An Oxfam report found that the carbon footprints of the world’s wealthiest 125 billionaires are, on average, more than a million times more than those of the bottom 90% of people.

“The abysmal inequality between the countries of the so-called first world and the rest has increased and deepened in recent decades at the same pace as environmental destruction,” Maduro said. “There is a connection between the environmental crisis and global poverty.

“The indiscriminate exploitation of renewable and non-renewable resources, in addition to producing environmental misery, is responsible for social misery on a planetary scale, since it exacerbates it.”

Maduro drew parallels between the current environmental imbalances and the inequality and injustice created by capitalism.

“A system that normalises exploitation among human beings has no ethical conditions to respect other forms of existence," he said. "Capitalism sees resources where other cultures see life and the sacred.
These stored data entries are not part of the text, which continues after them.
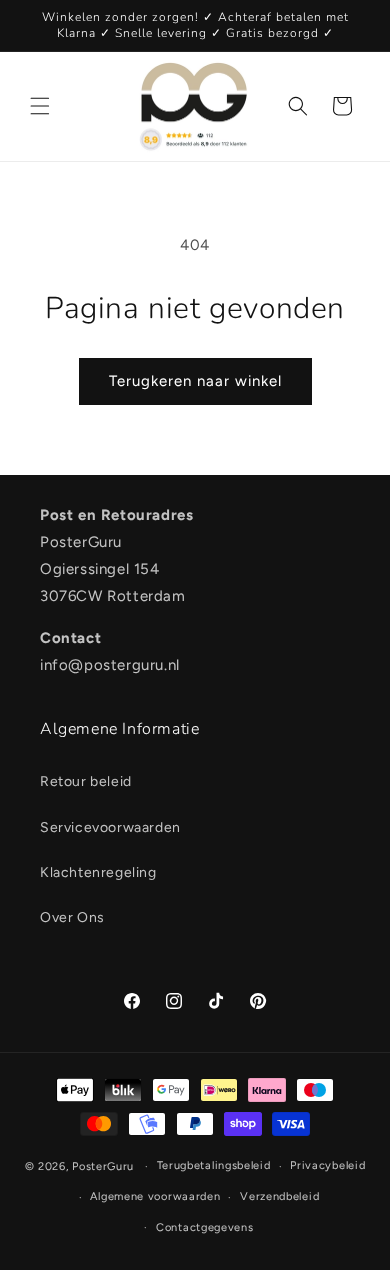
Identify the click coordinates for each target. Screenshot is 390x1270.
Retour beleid (86, 781)
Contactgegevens (205, 1227)
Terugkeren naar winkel (195, 381)
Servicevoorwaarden (110, 827)
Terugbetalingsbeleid (214, 1165)
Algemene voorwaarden (155, 1196)
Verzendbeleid (279, 1196)
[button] (40, 106)
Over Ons (72, 917)
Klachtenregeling (98, 872)
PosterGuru (103, 1166)
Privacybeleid (327, 1165)
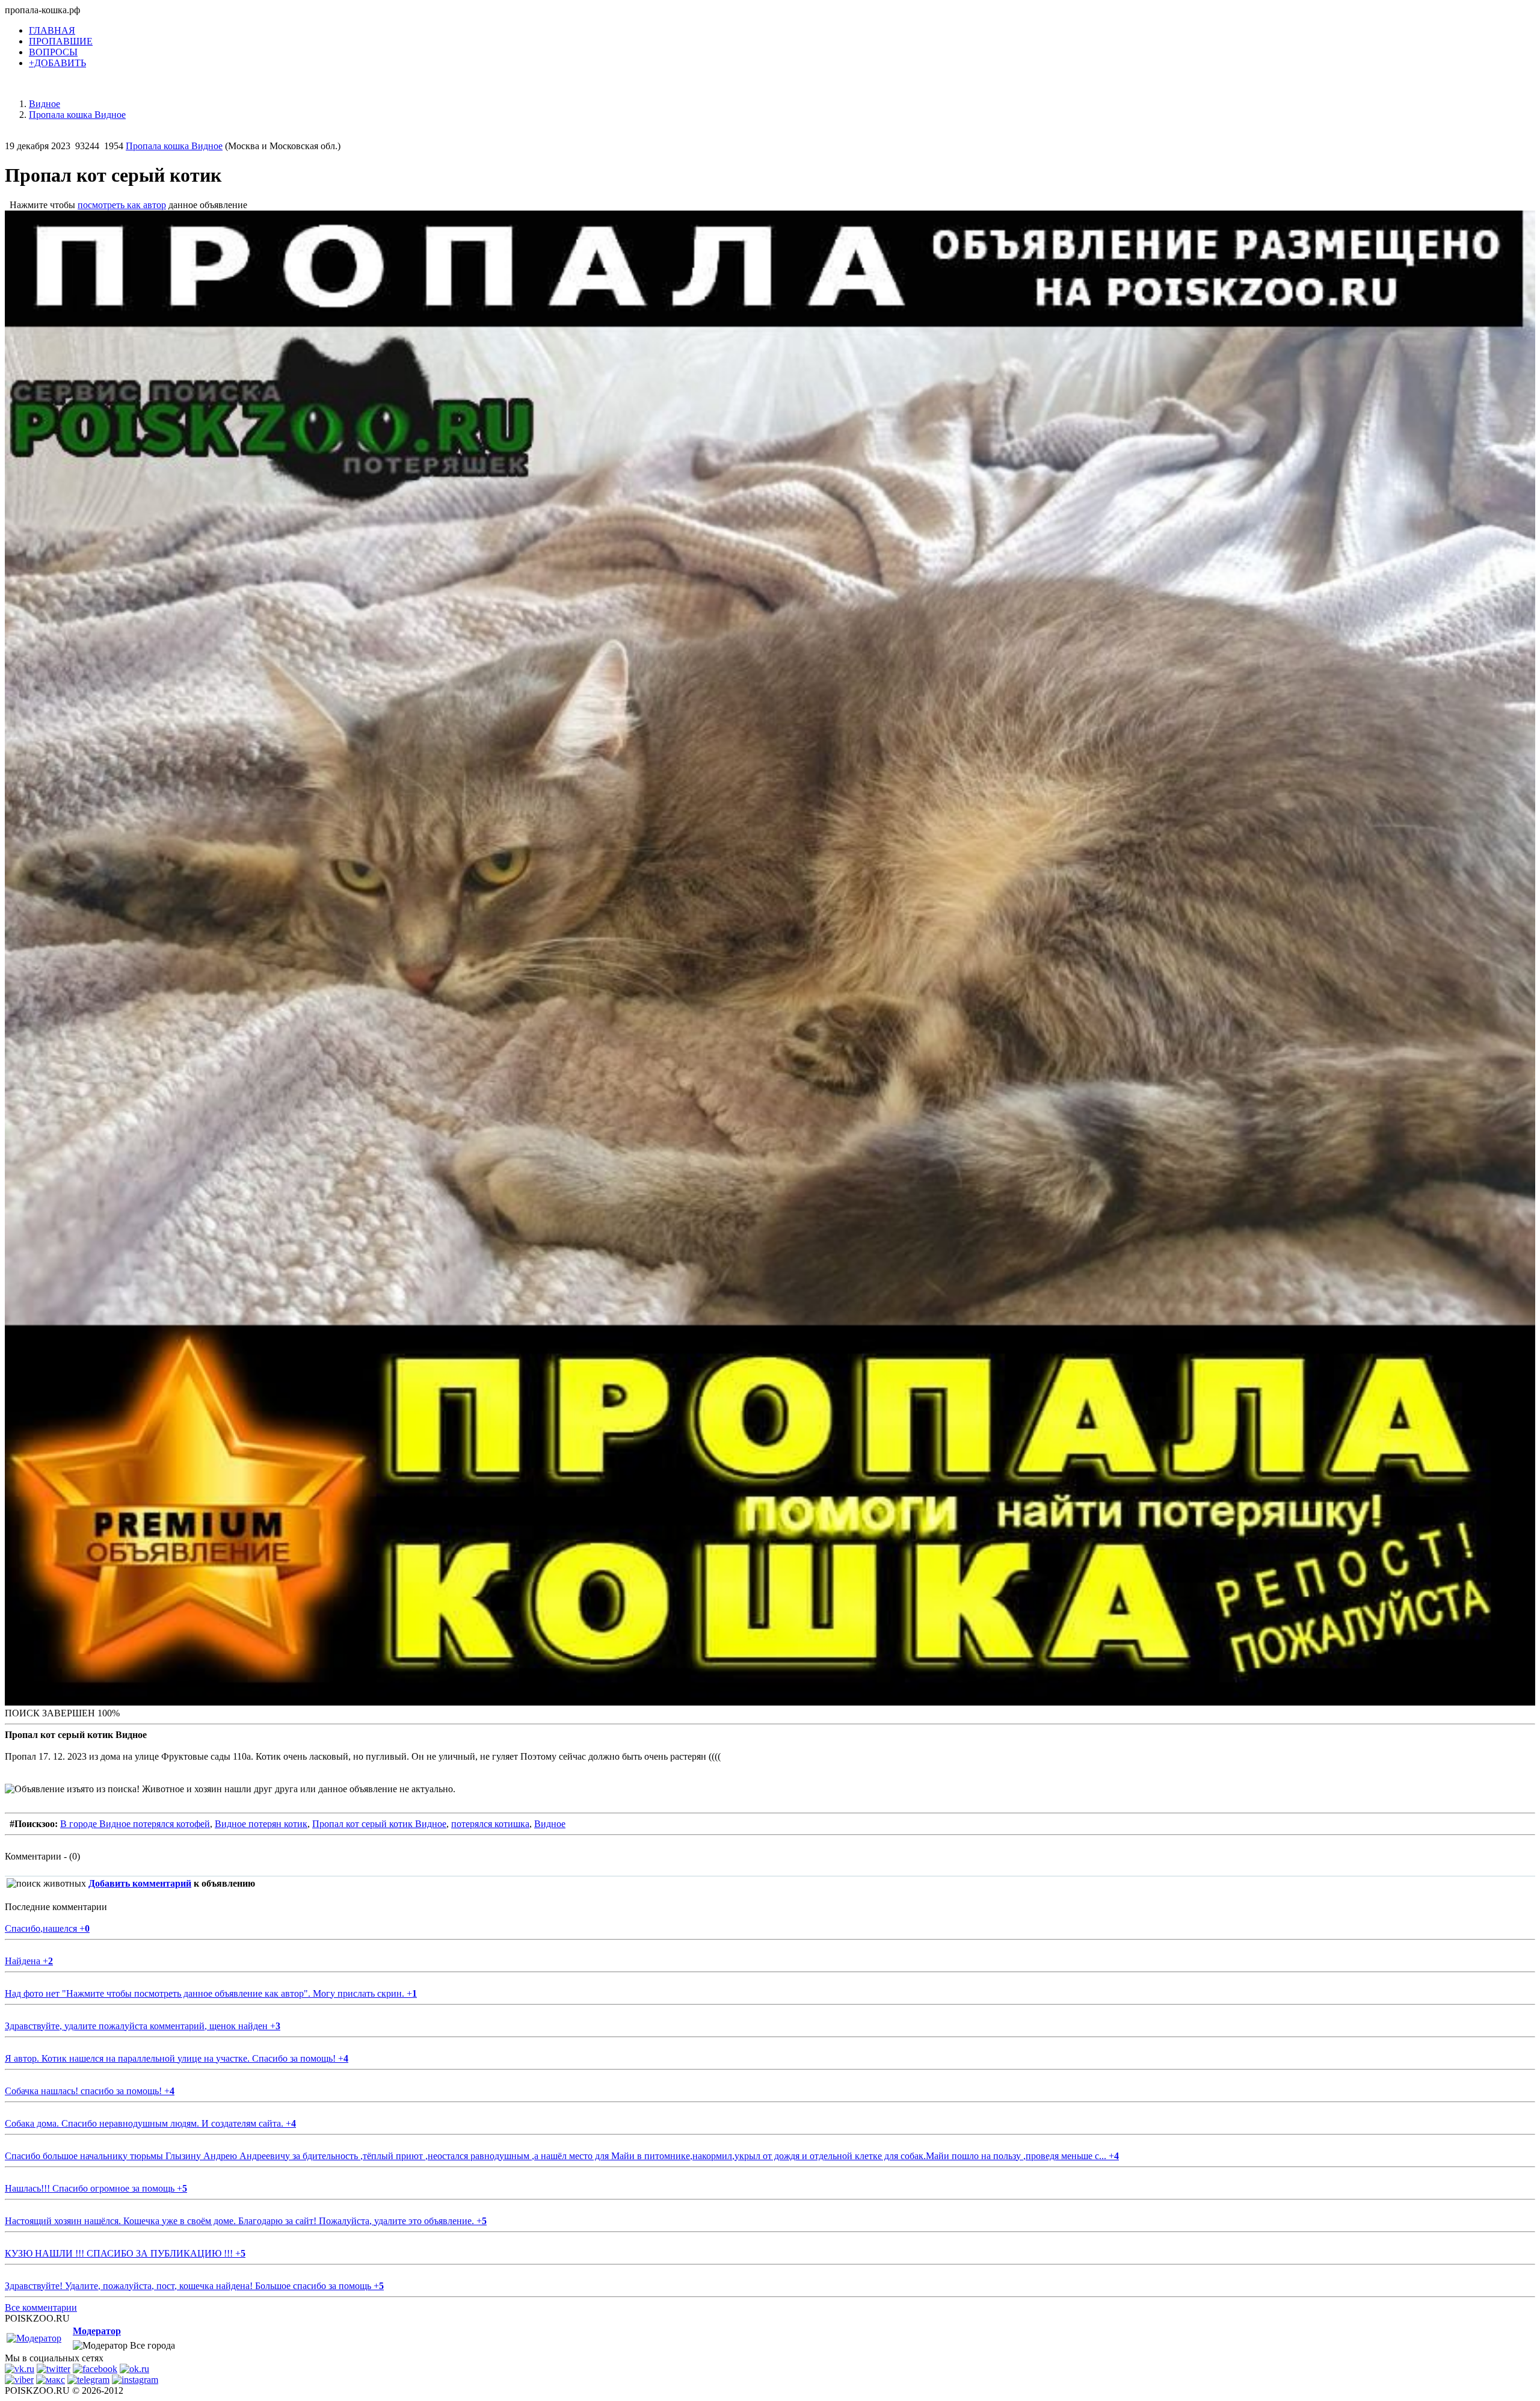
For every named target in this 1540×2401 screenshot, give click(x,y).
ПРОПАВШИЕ (61, 41)
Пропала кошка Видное (174, 146)
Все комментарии (41, 2307)
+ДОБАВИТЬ (57, 63)
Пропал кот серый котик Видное (379, 1824)
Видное (549, 1824)
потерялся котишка (490, 1824)
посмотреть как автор (122, 205)
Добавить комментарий (139, 1883)
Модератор (97, 2331)
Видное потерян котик (261, 1824)
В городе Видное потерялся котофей (135, 1824)
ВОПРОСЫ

It therefore feels entitled to possess and destroy everything in its path.”

In their speeches, Maduro and Petro advocated for the protection of the Amazon Rainforest from deforestation, mining and pollution. Just hours after Maduro’s speech, they launched a call for a broad alliance to stop the destruction of the Amazon.

The participation of newly elected Brazilian President Luiz Inacio “Lula” da Silva in the alliance will be “absolutely strategic”, Petro said. Under far-right, climate change-denying former president Jair Bolsonaro, deforestation in the Amazon rose rapidly — about 13% of the Amazon rainforest’s biomass has already been cleared.